Leveraging monolingual Hindi-English parallel corpus for translating Hinglish

Hinglish, a hybrid language combining elements of Hindi and English, is considered one of the most commonly spoken code-switched languages. Code-switching, also known as code-mixing, involves the simultaneous usage of grammatical units derived from two or more languages within a single speech utterance. This linguistic phenomenon occurs when speakers incorporate grammatical structures from multiple languages into their discourse. However, the presence of code-switching poses a challenge for Natural Language Processing (NLP) algorithms, which are typically not tailored for handling code-switched data. Consequently, the performance of these algorithms may be compromised when applied to code-switched data. To enhance their effectiveness, additional processing steps such as language identification, normalization, and back-transliteration may be required.

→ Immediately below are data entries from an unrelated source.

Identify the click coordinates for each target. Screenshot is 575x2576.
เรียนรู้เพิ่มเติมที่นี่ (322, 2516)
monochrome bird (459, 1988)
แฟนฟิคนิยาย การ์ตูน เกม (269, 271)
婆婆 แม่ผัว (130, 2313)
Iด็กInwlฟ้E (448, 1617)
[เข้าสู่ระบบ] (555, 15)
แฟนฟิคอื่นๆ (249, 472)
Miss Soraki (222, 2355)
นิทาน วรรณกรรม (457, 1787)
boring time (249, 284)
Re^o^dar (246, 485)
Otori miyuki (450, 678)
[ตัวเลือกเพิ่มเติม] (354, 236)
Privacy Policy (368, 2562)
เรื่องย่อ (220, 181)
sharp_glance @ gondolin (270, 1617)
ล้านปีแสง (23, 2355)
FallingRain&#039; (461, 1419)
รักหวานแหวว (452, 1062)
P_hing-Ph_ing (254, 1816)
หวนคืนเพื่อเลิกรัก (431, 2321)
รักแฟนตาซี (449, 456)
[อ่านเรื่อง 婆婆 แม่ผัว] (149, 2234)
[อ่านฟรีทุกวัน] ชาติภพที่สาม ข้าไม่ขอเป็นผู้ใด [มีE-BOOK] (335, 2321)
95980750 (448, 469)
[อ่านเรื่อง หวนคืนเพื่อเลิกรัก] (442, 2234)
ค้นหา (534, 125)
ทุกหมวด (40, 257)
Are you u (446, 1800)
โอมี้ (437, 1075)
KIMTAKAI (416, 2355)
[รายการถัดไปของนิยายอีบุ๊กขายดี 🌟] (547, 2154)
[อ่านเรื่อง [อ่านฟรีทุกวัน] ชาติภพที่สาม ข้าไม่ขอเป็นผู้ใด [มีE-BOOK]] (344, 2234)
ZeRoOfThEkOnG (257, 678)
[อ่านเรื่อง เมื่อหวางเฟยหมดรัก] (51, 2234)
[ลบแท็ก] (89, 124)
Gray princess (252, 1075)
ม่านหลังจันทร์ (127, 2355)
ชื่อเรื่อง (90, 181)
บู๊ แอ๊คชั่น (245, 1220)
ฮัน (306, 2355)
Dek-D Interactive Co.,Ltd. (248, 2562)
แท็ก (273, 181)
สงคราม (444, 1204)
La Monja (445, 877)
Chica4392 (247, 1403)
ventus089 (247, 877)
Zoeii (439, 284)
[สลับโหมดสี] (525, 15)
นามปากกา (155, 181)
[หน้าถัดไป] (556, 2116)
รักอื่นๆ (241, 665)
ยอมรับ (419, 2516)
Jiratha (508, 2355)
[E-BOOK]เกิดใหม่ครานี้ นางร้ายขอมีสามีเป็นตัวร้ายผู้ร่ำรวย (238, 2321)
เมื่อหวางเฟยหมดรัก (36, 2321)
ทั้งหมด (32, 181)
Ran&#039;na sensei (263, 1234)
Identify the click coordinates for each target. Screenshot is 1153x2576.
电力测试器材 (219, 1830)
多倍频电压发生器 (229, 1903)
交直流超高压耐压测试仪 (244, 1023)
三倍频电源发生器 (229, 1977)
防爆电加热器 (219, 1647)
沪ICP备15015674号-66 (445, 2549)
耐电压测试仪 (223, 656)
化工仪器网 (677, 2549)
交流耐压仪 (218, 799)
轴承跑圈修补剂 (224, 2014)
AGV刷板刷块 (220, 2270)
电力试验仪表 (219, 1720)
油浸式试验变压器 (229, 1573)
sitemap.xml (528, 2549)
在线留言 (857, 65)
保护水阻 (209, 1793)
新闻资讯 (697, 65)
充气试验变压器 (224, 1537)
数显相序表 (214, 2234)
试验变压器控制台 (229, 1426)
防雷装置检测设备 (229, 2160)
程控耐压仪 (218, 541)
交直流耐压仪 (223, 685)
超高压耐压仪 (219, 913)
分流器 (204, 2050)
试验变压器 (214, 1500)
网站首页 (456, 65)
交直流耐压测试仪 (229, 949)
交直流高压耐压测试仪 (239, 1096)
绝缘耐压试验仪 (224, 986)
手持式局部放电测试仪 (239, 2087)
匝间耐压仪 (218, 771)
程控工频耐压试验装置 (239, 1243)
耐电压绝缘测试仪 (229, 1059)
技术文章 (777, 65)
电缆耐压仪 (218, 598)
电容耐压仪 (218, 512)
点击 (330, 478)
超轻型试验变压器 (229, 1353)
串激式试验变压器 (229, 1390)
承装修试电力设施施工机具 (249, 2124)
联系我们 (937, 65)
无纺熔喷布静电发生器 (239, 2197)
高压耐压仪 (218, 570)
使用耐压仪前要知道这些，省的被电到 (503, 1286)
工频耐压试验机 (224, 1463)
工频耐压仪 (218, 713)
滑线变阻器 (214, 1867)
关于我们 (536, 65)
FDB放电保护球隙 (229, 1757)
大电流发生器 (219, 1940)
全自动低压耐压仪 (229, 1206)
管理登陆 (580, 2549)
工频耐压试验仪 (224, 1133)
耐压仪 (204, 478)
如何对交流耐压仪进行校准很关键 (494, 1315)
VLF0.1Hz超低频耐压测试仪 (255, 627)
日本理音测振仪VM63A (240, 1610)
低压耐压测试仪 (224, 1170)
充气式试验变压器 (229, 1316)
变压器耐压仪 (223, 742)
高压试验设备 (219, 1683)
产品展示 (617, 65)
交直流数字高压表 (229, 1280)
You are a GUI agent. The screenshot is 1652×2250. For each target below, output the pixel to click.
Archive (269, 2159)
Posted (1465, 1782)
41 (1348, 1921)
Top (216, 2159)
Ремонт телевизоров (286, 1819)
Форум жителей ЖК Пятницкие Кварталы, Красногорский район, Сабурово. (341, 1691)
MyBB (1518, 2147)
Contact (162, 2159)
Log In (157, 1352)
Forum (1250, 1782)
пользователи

In this study, we propose a neural machine translation (NMT) model capable of direct translation of Hinglish text, eliminating the need for any pre-processing steps. To accomplish this, we exploit monolingual Hindi-English parallel data and employ a transliteration model to convert the Hindi texts from our Hindi-English training data into a Hinglish-English translation dataset. Subsequently, we train a transformer-based translation model on the synthesized Hinglish data.


Challenges

  • Romanized Hindi:

    In Hinglish form, Hindi commonly adopts the Roman script as opposed to its native Devanagari script. The majority of Hindi-English parallel corpora exist solely in the original scripts, with a noticeable paucity of Hinglish-English parallel corpora accessible for training purposes. An approach to address this limitation involves the generation of a Hinglish-English parallel corpus through the romanization of Hindi text within the parallel corpora. Thus, necessitating the development of a transliteration model to convert Hindi words into their romanized form.

  • Spelling Variations:

    The Roman script used for Hindi does not have a standardized spelling, resulting in multiple variations based on user preferences. For instance, the word “मैं” can be written as “main”, “mein”, “mien”, “men”, “me”, and so on. To account for these variations during inference, the model must be exposed to them during training. Therefore, in addition to transliterating Hindi data into the Roman script, it is necessary to generate multiple variations for each word. However, this approach also gives rise to the problem of vocabulary explosion, as the size of the vocabulary will increase by approximately three to five times.

  • Code Mixing:

    One of the most daunting challenges is accurately translating code-mixed texts. This task becomes even more difficult when working with monolingual Hindi-English data, as the amount of code-mixed patterns is likely to be minimal. Consequently, teaching a model to correctly translate these texts becomes a significant challenge. To address this issue, it is necessary to incorporate code-mixed Hinglish data into the training process. However, due to the large amount of training data required by translation models (typically in the order of millions), creating this data manually is not a practical solution. To circumvent this limitation, one possible approach is to generate code-mixed data synthetically by combining words and phrases from parallel texts, leveraging various linguistic insights.


Creating Hinglish Data

Previous research has indicated a scarcity in the development of Hinglish-English parallel data or its extraction from the WEB. However, a substantial amount of Hindi-English parallel data is accessible through resources such as CCMatrix, CCAligned, and WikiMatrix. To address this issue, we leverage these existing Hindi-English parallel corpora to create a Hinglish-English dataset by utilizing a transliteration model.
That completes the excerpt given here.